Hunt through the lines below for the string "Open" and copy each one that has it.

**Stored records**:
▬▬▬
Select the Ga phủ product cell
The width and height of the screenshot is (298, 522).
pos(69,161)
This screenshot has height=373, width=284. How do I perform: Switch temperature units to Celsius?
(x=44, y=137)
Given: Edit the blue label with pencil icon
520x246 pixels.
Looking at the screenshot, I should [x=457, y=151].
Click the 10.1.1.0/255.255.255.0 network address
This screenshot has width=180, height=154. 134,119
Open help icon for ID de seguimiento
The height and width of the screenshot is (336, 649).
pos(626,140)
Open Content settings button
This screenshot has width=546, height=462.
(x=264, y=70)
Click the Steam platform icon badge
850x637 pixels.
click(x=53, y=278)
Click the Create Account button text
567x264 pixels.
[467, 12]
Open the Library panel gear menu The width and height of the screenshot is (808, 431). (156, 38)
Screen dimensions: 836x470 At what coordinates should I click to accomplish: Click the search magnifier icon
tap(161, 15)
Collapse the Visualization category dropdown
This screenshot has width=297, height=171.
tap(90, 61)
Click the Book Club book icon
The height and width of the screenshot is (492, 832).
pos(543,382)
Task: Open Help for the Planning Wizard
▬▬▬
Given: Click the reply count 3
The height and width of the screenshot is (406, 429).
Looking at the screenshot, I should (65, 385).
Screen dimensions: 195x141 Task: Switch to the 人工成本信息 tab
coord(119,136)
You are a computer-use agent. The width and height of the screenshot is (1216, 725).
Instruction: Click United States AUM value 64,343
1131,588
▬▬▬
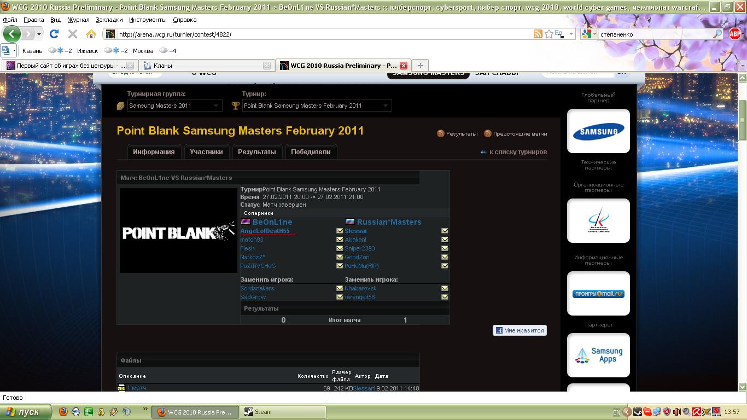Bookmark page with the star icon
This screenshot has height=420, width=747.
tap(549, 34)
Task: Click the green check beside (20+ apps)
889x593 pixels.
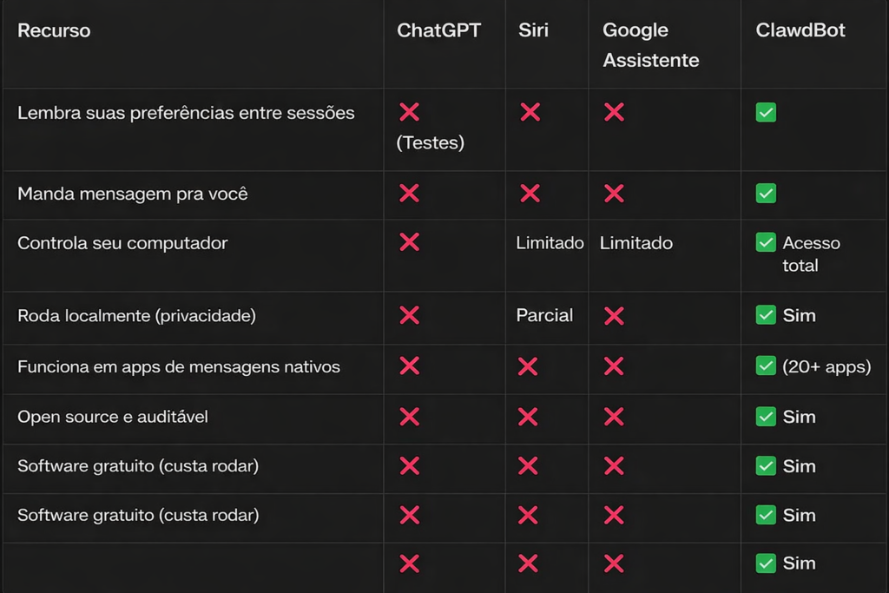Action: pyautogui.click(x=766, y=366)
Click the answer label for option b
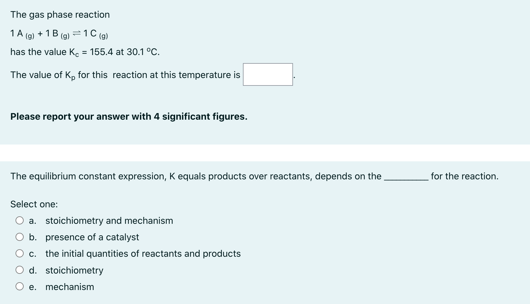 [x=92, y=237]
▬▬▬
**Solution to this task**:
Open help icon for ID de seguimiento
Open Content settings button
Open the Library panel gear menu The width and height of the screenshot is (808, 431). (156, 38)
Task: Open Help for the Planning Wizard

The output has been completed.